Gostaria de falar de você. Mas não de você, especificamente, mas do você
geral que anda aí pela boca do povo (não vou falar do você linguístico
da nossa língua brasileira). Passeando, ontem, pelos jornais marginais,
ouvi falas do
Jean Wyllys
e li os comentários sobre elas. Sempre tem um sujeito, que pode ser
você, que faz o seguinte comentário (porque você, claro, não ouviu ou
leu as falas até o fim, normal na internet, em que recebemos uma matéria
por segundo dos, maniqueístas esquerdistas e direitistas, pois que é
assim que andamos nós, e não apenas você, a analisar o país), retomo, o
seguinte comentário: "chupa, votou na Dilma agora aguenta. Chupa, foi
você que colocou o Eduardo Cunha na Câmara dos Deputados, agora
aguenta". Bem, você também fala coisas do tipo: "Chupa, votou na Dilma,
agora se ferra." A triste falta de análise crítica que rola pelas redes,
provavelmente (ou com certeza), influenciou as eleições de 2014 e
influencia, hoje, comentários perigosos e de incitação ao ódio (porque o
Jean Wyllys é homossexual e ex-BBB, logo, só fala merda - é o que você,
que não relativiza a direita, diz). Já me apontaram o dedo e disseram:
você votou na Dilma, uma mulher tão inteligente, mas maluca, né? E esse
você agora sou eu. Não vou me defender por ter garantida a minha
liberdade de voto. As acusações é que são indefensáveis. Mas há um fator
interessante aí: você (eu) não votou na
Dilma Rousseff
porque eu não tenho domicílio eleitoral no Rio, mas fiz campanha para
ela ganhar e sou solidária a ela pelas ofensas e crimes cometidos contra
a pessoa-você Dilma, não à figura pública ela-Dilma. Eu, agora eu
mesmo, repudio aqueles panelaços desrespeitosos, sexistas, fruto de uma
ignorância cívica sem precedentes. Bem. Você anônimo deve saber que se
falar para um outro você que não tem pão para alimentar a família que se
ele "ungir" um caroço de feijão, "abençoar" um vidrinho de azeite,
fizer a corrente da prosperidade (prosperidade de que só desfrutam
alguns pastores neopentecostais) ele vai levar uma vida melhor, o cara
vai ungir o caroço e beber o azeite. Mas você, Sudeste e Sul
brasileiros, centros econômicos deste país, você finge que não sabe que
lá, um pouco mais acima do mapa do Brasil, há pessoas que vivem em
condições desumanas, há escravos (ohhhhhh, você enlouqueceu, Naduska),
há falta de água e luz e a bolsa família tirou essa gente da linha
abaixo da miséria e deu a elas um pouco mais de otimismo e de dignidade,
que você, de uma classe um pouquinho melhor, que não conta moedas pro
pão, chama de assistencialismo de campanha. Não estou defendendo o PT.

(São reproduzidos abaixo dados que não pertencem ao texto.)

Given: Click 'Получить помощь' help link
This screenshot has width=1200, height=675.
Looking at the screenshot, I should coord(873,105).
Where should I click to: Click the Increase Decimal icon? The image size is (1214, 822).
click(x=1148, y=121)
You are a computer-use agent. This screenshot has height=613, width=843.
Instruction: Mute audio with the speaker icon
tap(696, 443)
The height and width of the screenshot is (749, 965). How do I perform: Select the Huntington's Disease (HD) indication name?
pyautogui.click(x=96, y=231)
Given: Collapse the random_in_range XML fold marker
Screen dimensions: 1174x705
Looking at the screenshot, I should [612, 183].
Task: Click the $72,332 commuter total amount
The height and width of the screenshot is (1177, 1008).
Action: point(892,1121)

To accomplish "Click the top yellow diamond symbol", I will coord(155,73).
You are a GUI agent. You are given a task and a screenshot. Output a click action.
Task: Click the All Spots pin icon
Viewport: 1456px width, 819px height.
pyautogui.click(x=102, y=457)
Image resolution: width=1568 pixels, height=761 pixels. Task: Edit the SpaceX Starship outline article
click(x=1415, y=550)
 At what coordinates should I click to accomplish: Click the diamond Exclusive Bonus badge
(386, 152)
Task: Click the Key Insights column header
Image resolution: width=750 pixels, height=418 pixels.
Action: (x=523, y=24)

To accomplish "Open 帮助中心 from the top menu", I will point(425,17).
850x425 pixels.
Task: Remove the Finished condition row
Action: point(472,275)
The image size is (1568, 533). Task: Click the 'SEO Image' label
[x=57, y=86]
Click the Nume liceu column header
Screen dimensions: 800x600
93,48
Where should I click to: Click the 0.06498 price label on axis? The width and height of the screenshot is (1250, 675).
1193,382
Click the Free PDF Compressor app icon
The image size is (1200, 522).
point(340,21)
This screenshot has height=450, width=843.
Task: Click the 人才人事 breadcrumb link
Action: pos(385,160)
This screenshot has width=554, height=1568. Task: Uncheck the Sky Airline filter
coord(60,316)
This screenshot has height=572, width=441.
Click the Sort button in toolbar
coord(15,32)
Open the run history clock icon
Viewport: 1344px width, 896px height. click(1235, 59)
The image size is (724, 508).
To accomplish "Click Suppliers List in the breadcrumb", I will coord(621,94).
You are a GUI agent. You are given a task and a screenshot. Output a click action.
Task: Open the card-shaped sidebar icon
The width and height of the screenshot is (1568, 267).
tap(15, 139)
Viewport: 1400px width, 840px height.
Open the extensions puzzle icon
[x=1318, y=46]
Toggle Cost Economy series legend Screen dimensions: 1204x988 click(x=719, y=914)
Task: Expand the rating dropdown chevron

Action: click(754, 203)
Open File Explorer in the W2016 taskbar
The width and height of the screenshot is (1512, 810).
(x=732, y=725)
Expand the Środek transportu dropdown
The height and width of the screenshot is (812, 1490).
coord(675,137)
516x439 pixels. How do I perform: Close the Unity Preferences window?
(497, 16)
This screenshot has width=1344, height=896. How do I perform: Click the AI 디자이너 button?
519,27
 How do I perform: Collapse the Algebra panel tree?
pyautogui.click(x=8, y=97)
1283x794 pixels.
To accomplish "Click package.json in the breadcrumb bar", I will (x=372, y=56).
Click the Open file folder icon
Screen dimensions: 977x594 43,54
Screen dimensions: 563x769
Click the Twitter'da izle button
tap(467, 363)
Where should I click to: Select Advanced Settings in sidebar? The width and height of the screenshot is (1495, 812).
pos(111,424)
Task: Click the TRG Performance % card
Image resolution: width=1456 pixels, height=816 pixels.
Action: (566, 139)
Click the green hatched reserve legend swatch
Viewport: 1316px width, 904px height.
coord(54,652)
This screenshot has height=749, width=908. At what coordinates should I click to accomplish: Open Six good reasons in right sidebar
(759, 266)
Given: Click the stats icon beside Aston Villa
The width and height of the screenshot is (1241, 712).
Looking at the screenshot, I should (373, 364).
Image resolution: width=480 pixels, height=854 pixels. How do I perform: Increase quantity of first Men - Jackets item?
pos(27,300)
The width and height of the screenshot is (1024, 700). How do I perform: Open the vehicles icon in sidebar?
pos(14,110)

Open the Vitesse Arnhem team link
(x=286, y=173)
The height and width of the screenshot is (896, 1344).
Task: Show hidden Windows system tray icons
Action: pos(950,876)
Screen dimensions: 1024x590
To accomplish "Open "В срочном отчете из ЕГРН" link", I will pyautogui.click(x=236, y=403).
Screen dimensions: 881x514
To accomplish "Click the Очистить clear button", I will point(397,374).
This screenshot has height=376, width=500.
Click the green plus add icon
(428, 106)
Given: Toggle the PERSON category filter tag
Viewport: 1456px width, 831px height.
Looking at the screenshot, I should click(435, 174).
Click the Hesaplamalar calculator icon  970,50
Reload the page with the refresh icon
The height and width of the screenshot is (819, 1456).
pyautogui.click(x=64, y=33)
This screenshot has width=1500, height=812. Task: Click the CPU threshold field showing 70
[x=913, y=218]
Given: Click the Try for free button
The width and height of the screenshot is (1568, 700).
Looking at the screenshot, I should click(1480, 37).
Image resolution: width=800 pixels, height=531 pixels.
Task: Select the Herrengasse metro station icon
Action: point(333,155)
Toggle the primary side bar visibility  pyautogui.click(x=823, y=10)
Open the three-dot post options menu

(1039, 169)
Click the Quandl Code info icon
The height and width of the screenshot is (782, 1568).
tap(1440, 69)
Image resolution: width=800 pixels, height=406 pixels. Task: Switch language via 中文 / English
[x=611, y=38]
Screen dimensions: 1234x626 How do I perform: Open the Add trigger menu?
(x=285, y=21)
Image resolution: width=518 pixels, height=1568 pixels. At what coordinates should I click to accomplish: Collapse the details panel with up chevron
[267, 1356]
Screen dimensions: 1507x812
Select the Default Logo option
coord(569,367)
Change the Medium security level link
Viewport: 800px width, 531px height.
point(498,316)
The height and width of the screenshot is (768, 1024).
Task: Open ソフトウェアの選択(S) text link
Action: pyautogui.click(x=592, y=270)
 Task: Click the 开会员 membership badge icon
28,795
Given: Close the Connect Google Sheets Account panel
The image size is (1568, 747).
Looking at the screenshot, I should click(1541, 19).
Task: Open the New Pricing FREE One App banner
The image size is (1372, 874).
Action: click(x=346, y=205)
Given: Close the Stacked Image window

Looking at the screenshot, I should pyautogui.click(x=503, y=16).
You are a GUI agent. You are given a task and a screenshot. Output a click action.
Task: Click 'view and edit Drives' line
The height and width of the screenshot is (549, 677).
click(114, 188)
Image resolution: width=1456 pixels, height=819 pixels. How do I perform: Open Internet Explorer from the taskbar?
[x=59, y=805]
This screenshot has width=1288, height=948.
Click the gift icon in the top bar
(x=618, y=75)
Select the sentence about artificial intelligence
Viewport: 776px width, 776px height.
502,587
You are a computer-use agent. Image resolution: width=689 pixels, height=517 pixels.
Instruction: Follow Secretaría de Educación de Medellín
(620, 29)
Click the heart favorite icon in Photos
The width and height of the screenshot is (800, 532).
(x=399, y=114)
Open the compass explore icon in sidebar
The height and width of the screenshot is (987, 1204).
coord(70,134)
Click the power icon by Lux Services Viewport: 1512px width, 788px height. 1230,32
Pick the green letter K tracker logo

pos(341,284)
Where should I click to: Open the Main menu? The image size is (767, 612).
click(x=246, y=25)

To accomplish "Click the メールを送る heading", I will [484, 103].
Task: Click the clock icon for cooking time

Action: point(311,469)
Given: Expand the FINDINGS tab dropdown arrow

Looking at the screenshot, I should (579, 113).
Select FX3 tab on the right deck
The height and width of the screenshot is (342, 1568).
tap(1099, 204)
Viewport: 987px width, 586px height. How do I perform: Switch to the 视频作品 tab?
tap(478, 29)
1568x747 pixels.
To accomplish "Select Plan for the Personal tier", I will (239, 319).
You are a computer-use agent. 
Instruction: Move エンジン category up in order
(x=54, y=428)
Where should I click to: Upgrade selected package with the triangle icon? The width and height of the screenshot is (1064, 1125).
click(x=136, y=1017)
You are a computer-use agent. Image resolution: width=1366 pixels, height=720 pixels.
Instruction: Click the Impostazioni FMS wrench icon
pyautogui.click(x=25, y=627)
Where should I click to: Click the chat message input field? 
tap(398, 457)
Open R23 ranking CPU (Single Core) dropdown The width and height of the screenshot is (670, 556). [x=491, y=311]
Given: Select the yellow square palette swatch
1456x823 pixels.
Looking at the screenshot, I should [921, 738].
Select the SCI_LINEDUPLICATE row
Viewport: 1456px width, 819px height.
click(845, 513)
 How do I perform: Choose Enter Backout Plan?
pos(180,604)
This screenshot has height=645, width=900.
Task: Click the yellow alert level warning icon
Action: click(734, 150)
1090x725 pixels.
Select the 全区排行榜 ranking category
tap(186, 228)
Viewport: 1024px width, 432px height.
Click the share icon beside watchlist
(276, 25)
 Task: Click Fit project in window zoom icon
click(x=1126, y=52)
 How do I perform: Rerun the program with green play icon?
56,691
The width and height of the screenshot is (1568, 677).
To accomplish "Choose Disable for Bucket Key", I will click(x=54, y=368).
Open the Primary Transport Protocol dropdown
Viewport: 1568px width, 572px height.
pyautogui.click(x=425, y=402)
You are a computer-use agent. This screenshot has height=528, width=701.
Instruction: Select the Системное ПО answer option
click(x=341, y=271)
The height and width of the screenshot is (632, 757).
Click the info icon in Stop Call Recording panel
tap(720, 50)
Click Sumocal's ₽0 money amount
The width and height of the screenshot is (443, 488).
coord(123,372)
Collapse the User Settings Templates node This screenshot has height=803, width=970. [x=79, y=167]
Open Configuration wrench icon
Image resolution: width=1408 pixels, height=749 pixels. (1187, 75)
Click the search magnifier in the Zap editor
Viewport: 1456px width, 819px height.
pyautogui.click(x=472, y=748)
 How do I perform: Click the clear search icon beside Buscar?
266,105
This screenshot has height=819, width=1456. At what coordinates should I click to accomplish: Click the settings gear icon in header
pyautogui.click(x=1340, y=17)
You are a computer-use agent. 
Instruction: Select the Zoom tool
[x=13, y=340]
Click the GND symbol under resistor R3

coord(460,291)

Que isso fique claro para você. Foram os "você" anônimos também, mas por
outras razões diferentes de você, covarde, que destila racismo,
xenofobia, homofobia, misoginia, orgulho hétero, filho de estupro,
contra a pílula do dia seguinte, desrespeita os direitos e os corpos das
mulheres, massacram a comunidade LGBT; você que fuma seu baseado em
casa
deboas e cheira seu pó - pobre não usa cocaína porque é droga cara -
e faz campanha contra a legalização e controle de drogas ilícitas,
foram os primeiros "você", os "paraíbas", que não nos deixaram cair em
um buraco ainda maior, porque embora você os chame todos de "paraíbas",
porque você não conhece o Nordeste, porque você não respeita os
moradores do Acre, enfim enfim enfim... você, anônimo dos crimes
cibernéticos (igualmente anônimos) incita, diariamente, desde a sua
torre de marfim, o ódio ao você-pária, você-margem que, se não
existisse, sua rua seria um nojo, não haveria quem dirigisse o seu carro
por salários desonestos, não haveria quem te servisse nos restaurantes
por salários que não pagam o prato que você come. Você que bate em
mulher e justifica - e pior, nada acontece com você -, você que quer
desmantelar uma conquista de anos de desfrutarmos de estado laico -
porque você é conservador, bate em mulher, mas é ela que procria, porque
gay não procria, adota crianças abandonadas (certamente crianças que
também vão ser gays, porque os pais são gays); você que acredita no
determinismo do século XIX (todos os moradores de favelas são bandidos)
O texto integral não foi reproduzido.